(Exercise): For this exercise, reproduce the entries below exactly, but only from the line containing "You are a computer-use agent. The height" through the line containing "The image size is (1568, 770).", both included.

(Dataset entries):
------------------------------------------------------------------------
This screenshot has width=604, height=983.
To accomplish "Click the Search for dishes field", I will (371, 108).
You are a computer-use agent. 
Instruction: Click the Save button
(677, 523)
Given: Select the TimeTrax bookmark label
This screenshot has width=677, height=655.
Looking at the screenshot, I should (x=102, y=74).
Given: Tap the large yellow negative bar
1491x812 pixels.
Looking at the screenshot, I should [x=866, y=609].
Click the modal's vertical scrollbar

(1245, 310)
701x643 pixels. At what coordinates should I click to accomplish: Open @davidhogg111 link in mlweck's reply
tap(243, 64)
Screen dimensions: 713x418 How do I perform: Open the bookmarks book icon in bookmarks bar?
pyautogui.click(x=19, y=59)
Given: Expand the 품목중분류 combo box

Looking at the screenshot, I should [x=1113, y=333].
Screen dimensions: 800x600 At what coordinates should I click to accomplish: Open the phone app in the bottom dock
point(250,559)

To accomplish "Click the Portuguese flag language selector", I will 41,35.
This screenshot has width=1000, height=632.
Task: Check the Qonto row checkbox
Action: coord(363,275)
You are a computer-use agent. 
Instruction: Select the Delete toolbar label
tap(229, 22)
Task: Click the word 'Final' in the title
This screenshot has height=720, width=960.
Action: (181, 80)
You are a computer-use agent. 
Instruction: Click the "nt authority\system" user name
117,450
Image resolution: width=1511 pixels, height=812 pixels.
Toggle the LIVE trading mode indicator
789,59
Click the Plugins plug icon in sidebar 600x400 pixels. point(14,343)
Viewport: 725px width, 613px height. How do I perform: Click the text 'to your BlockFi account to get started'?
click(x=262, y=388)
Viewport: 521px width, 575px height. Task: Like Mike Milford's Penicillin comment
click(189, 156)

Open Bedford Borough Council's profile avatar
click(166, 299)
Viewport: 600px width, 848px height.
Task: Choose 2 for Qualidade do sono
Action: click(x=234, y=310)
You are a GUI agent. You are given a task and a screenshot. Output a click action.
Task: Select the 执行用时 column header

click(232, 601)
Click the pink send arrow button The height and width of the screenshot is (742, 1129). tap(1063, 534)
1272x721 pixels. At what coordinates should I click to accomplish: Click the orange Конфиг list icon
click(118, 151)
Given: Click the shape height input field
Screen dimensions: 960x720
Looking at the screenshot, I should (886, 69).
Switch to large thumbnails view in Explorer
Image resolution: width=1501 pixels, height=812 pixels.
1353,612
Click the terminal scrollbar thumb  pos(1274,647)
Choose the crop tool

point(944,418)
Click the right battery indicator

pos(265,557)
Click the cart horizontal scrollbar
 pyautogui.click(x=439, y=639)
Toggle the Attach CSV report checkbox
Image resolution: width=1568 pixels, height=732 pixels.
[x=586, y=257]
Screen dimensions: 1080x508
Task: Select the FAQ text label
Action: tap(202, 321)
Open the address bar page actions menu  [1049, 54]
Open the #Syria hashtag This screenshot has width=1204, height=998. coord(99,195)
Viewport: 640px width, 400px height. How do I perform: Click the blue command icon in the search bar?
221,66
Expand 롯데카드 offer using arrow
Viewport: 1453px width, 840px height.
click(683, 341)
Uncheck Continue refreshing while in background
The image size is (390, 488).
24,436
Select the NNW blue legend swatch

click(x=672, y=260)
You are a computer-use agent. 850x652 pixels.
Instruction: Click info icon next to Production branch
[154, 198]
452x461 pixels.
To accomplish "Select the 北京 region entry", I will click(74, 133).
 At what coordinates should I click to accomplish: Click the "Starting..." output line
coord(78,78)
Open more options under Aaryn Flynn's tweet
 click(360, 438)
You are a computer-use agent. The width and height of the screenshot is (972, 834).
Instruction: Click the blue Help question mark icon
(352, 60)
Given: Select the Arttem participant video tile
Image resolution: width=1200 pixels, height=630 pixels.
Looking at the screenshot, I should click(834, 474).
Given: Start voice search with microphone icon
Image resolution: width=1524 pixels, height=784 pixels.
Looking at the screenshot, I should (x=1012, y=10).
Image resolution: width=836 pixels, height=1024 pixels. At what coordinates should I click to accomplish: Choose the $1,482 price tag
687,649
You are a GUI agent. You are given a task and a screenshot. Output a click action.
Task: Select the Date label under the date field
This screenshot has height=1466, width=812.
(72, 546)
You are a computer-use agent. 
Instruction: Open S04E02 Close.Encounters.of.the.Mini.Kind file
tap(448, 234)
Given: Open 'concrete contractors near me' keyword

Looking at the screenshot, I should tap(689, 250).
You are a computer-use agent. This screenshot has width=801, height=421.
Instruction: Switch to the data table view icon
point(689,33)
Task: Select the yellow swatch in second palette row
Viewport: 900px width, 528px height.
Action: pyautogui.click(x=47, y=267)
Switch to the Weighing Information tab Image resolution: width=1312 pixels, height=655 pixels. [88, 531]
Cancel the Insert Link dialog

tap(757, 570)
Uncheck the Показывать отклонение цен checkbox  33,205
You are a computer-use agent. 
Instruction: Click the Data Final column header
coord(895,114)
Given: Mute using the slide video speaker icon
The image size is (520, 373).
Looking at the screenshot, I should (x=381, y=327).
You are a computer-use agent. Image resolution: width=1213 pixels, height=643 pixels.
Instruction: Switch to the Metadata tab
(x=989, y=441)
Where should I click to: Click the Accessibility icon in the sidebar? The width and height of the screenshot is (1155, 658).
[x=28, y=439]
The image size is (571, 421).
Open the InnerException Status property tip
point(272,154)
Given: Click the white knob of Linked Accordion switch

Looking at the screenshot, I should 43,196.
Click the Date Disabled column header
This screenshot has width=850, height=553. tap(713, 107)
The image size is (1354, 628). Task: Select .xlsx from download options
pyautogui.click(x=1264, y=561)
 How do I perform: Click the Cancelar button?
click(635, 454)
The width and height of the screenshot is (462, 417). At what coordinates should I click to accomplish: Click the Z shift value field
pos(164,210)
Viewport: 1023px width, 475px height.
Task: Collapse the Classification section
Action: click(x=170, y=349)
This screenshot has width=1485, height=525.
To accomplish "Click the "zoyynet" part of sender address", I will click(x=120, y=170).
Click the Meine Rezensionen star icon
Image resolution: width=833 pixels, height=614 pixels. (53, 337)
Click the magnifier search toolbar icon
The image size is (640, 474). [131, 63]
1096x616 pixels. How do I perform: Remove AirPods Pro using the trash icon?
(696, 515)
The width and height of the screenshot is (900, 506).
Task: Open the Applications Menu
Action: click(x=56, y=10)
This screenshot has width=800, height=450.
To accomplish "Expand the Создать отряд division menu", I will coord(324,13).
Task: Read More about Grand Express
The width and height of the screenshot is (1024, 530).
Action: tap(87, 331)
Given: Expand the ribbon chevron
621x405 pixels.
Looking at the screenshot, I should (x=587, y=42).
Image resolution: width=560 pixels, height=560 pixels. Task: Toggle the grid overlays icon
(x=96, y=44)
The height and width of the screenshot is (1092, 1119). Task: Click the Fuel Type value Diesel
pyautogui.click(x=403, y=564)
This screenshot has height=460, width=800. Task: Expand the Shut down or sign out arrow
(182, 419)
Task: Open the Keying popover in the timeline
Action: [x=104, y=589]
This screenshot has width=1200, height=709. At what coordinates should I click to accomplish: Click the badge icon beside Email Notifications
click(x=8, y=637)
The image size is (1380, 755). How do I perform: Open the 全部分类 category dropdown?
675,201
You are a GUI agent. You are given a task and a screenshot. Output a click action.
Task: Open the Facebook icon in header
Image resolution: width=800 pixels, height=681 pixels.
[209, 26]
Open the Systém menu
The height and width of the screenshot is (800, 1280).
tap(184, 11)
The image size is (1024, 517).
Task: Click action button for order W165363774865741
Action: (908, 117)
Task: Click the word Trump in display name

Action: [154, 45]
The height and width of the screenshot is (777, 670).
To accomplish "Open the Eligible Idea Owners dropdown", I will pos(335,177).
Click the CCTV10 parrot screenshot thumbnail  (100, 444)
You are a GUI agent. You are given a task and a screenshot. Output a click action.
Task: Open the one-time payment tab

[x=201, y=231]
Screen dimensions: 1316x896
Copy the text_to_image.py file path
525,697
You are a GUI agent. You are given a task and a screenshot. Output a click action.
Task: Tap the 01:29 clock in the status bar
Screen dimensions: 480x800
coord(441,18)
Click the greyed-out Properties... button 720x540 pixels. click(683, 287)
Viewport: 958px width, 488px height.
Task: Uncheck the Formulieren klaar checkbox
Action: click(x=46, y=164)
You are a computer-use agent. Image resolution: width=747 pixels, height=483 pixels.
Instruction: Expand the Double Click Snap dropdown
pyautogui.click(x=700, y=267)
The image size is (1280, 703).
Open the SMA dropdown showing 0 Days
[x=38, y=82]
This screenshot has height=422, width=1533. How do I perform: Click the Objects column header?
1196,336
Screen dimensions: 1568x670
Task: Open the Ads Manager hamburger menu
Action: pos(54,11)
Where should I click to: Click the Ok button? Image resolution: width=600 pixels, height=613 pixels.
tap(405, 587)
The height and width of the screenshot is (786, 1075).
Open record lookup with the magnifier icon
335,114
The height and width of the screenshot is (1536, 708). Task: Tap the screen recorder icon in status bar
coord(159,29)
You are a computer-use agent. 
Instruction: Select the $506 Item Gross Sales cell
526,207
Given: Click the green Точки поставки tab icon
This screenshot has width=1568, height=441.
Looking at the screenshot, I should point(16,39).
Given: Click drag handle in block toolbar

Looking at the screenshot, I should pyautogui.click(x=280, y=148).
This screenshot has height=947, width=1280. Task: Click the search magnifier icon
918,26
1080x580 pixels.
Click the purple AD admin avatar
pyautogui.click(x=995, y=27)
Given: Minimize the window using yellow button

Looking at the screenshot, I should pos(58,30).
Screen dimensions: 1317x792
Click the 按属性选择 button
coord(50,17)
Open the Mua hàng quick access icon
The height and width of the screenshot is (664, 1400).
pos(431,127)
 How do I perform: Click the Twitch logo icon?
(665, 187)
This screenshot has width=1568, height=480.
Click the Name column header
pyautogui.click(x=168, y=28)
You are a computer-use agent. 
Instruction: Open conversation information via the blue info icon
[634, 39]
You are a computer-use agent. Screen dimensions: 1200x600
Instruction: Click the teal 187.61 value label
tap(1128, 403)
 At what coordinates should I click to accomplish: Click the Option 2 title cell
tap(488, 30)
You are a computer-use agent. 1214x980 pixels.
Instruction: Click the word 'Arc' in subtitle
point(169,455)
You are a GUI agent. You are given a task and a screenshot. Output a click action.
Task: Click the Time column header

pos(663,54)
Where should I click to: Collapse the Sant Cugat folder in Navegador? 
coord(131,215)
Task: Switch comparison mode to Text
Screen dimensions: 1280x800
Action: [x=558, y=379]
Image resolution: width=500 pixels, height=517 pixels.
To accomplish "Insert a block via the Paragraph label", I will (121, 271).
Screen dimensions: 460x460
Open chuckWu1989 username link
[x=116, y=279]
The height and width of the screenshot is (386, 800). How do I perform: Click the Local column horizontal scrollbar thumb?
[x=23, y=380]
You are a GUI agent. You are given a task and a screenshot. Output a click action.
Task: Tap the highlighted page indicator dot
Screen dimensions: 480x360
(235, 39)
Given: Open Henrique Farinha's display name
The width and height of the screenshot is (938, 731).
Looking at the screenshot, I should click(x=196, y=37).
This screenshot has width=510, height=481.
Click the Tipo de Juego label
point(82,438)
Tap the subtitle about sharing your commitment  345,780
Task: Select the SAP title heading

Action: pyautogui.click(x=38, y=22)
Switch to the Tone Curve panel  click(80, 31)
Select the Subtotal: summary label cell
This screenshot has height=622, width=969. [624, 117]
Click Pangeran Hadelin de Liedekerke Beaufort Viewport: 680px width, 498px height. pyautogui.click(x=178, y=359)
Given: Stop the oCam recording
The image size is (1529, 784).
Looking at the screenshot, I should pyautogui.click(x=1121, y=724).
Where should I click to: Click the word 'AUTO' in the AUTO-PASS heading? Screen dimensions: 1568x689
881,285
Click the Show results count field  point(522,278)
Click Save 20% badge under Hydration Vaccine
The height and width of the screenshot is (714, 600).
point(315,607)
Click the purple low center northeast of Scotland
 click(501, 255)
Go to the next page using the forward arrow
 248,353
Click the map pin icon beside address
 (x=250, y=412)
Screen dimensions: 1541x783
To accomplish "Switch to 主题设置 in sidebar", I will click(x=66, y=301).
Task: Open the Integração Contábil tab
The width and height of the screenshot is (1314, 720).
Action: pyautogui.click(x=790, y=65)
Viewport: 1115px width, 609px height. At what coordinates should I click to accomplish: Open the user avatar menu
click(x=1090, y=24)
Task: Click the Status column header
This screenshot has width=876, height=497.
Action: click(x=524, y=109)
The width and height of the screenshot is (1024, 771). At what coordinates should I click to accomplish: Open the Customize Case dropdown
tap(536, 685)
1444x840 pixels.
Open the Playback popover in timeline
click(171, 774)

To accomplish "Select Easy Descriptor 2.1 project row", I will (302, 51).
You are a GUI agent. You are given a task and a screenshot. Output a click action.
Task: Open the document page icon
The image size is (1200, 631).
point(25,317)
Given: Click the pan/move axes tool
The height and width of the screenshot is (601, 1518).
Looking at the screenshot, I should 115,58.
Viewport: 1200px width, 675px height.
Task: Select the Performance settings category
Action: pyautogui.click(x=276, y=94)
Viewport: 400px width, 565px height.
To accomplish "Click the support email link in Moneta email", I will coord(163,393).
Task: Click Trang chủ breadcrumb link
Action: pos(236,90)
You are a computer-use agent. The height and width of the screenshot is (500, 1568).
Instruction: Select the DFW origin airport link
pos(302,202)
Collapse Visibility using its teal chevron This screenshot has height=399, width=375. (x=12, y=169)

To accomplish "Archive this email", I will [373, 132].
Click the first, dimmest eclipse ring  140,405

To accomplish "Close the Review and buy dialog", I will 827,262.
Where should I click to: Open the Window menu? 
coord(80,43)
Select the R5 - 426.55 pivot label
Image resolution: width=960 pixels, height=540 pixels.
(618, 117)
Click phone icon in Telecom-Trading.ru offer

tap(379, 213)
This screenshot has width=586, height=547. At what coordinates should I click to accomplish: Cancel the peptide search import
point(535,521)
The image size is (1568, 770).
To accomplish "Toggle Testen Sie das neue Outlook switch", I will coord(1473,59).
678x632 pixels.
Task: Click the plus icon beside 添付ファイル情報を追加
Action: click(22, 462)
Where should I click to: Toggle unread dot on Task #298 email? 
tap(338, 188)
------------------------------------------------------------------------
(Written reply):
You are a computer-use agent. The height and width of the screenshot is (500, 1568).
Instruction: Select the DFW origin airport link
pos(302,202)
Collapse Visibility using its teal chevron This screenshot has height=399, width=375. (x=12, y=169)

To accomplish "Archive this email", I will [373, 132].
Click the first, dimmest eclipse ring  140,405

To accomplish "Close the Review and buy dialog", I will 827,262.
Where should I click to: Open the Window menu? 
coord(80,43)
Select the R5 - 426.55 pivot label
Image resolution: width=960 pixels, height=540 pixels.
(618, 117)
Click phone icon in Telecom-Trading.ru offer

tap(379, 213)
This screenshot has width=586, height=547. At what coordinates should I click to accomplish: Cancel the peptide search import
point(535,521)
The image size is (1568, 770).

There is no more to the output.